Severus looked expectantly at the headmaster, awaiting his usual neutralising comments that would save his arse but they never came. Dumbledore's number one priority was getting the Potters back to Hogwarts, their very public decrying of his potions master left him in a bind. If he supported Severus then the Potters would class Albus in the same bracket, if he didn't then Minerva in her current Minx mode would have Severus suspended before the week was out.
Yes, I know this is an omniscient narrative. There's a very clear author's voice, unlikeable as it might be. That's still no excuse for not starting a new paragraph when you shift POV, just as you would when you change speakers in dialogue.
He didn't appear for lunch and had to be summoned when Amelia turned up with a couple of aurors and demanded to speak with the senior staff. The meeting convened in Dumbledore's office.
Amelia threw in some general questions to get the ball rolling, "First of all, I would like to determine just how accurate the description of yesterdays events that appeared in the Prophet actually is. Secondly, what steps are being taken to insure it doesn't happen again."
Severus couldn't believe how they were all shitting themselves because Prince Potter threw a hissy fit. "The brat broke the rules and should be left to rot, Hogwarts should not be making exceptions for pampered Princes who turn up with a wife in tow. Let them stew, they'll come crawling back."
Again, the designated villain presents one of the most reasonable arguments in the story so far.
Amelia could see Harry's description of this vile man fitted him to a T.
And here I thought Amelia Bones was supposed to be intelligent and perceptive.
Snape's sneer was on full power, "I can't understand why you're all buying into this. He's playing with you."
Amelia shook her head in dismay at this professors antics, she was so glad Susan had been sorted into Hufflepuff.
And if she's lucky, she won't appear in the fic at all. (Which does seem to be the fate for most of the Harry Potter supporting cast in far too much fanfic. Hogwarts ends up feeling strangely empty.) Then she'll be spared having to choose between mindlessly revering a complete wanker and being bashed for not mindlessly revering a complete wanker.

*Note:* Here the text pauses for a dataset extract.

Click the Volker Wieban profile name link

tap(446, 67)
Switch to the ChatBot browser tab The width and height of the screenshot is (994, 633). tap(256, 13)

"Oh I think I've seen all I need to of you for the moment professor." Both aurors moved aside and Snape was soon slithering out the door as Amelia continued. "Ok let's deal with the school stuff first. Mrs Weasley has admitted running up to the boy with the intention of grabbing him, was that your impression Minerva?"
"She appeared ready to throttle the boy, if Mrs Potter hadn't reacted so quickly that's what probably would have happened."
As I noted when I sporked Deserving and it couldn't make its mind up whether Hermione kept her name when she married or not, I could see her decision going either way. The point is that she'd at least consider the question rather than just going with the flow as she seems to have done here. Then again, Hermione has been going with the flow since the fic began. When HE!Hermione starts to look almost proactive in comparison, you know you're in trouble.
Albus pounced on this, "Perhaps Minerva could accompany you, she's already met the parents and spoken with both Potters. It could help break the ice, rather than a stranger just turning up on their doorstep."
"Perhaps, since you mentioned doorstep Albus, I want to get to the bottom of why a baby was left abandoned on one. Any ideas?" Amelia watched with interest as the colour drained from Dumbledore, while Minerva couldn't even look at Amelia and actually lowered her head. It would seem they had more than an idea of what happened that night.
This, far from reflecting badly on Dumbledore, makes the entire Ministry look like a bunch of idiots. Granted, the Ministry in the books didn't always know what it was doing either, but at least it knew where Harry Potter lived. Dumbledore saved Harry from being hunted down and killed by Death Eaters, and we're supposed to side with the people who spent ten years not even bothering to find out what happened to him.